___ Data extract ___

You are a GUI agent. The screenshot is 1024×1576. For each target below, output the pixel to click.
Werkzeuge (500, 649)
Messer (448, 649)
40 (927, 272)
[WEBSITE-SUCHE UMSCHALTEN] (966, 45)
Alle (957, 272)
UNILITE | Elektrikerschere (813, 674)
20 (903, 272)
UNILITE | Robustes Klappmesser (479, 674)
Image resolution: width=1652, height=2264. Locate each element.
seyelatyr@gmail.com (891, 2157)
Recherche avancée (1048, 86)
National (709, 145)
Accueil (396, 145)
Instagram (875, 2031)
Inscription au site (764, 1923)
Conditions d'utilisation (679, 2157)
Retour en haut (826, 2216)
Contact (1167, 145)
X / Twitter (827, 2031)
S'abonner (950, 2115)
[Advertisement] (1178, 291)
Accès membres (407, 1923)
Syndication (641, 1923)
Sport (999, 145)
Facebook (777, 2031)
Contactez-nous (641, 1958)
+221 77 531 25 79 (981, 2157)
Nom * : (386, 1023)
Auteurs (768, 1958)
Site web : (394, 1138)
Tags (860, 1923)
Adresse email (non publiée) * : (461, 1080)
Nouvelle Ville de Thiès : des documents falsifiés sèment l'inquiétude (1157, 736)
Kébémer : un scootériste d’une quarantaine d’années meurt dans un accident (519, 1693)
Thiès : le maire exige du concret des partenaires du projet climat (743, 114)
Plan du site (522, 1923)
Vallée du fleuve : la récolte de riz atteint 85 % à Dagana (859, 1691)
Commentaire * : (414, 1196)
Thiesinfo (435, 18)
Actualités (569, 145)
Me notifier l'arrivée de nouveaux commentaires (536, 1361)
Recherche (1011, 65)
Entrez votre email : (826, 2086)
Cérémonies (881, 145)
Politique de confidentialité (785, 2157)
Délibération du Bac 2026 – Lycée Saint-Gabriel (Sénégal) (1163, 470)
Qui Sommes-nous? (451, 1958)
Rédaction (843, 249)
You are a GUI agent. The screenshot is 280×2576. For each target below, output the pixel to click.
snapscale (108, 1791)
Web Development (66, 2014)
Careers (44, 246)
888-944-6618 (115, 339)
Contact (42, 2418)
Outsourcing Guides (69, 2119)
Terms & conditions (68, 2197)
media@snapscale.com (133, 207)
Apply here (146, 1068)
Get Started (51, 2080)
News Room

___

* **Task to carry out**
Find the line with "Me notifier l'arrivée" in the listing. Reproduce it and all the lines after it, exactly, through the last line.

* **Response**
Me notifier l'arrivée de nouveaux commentaires (536, 1361)
Recherche (1011, 65)
Entrez votre email : (826, 2086)
Cérémonies (881, 145)
Politique de confidentialité (785, 2157)
Délibération du Bac 2026 – Lycée Saint-Gabriel (Sénégal) (1163, 470)
Qui Sommes-nous? (451, 1958)
Rédaction (843, 249)
You are a GUI agent. The screenshot is 280×2576. For each target below, output the pixel to click.
snapscale (108, 1791)
Web Development (66, 2014)
Careers (44, 246)
888-944-6618 (115, 339)
Contact (42, 2418)
Outsourcing Guides (69, 2119)
Terms & conditions (68, 2197)
media@snapscale.com (133, 207)
Apply here (146, 1068)
Get Started (51, 2080)
News Room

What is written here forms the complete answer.